◆ Task goal: In the listing, starting with the line that contains "How do I perform: Open" and going on through the line that contains "Looking at the screenshot, I should click(496, 89).", replace "dropdown" with "menu". Give back only those lines, with everything else left unchanged.

◆ A few listings:
============================================================
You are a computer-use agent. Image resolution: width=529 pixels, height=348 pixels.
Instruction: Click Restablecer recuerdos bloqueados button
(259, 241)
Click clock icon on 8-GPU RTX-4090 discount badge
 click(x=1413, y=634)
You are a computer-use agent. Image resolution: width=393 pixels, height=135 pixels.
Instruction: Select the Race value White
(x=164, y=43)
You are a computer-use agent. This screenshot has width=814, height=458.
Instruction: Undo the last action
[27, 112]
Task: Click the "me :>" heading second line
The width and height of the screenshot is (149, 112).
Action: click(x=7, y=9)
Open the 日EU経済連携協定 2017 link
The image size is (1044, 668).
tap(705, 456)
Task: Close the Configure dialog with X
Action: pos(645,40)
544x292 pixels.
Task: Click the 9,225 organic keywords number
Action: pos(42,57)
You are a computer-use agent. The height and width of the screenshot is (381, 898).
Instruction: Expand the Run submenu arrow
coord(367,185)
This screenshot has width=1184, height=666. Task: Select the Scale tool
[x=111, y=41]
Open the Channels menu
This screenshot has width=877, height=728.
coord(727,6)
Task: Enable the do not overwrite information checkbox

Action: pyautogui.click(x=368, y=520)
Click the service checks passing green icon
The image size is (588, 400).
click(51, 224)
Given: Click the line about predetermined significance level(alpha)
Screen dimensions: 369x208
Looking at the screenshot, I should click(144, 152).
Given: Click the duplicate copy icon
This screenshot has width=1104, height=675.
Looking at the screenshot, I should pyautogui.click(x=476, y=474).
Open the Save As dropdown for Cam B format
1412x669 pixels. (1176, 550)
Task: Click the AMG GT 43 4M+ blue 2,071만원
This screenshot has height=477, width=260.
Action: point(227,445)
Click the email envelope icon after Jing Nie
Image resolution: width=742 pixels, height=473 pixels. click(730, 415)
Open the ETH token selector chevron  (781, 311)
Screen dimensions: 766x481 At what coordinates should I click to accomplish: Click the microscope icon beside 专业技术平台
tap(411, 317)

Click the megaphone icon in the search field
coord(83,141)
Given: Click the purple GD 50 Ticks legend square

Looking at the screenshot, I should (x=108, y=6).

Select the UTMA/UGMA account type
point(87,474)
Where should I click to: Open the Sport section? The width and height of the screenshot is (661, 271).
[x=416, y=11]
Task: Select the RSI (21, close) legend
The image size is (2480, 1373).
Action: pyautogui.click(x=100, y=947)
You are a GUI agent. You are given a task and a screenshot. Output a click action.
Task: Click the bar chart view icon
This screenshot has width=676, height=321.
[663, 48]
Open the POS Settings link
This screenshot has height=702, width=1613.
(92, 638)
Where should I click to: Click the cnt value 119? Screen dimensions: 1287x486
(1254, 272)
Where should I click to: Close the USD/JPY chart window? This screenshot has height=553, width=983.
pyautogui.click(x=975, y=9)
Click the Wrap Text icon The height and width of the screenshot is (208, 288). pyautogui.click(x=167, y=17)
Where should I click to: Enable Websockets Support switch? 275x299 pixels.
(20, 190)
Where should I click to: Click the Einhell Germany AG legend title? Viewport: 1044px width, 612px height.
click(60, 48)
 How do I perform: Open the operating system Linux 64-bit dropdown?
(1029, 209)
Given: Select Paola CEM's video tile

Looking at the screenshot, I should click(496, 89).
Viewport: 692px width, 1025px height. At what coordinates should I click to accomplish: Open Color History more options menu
============================================================
◆ The answer:
 How do I perform: Open the operating system Linux 64-bit menu?
(1029, 209)
Given: Select Paola CEM's video tile

Looking at the screenshot, I should click(496, 89).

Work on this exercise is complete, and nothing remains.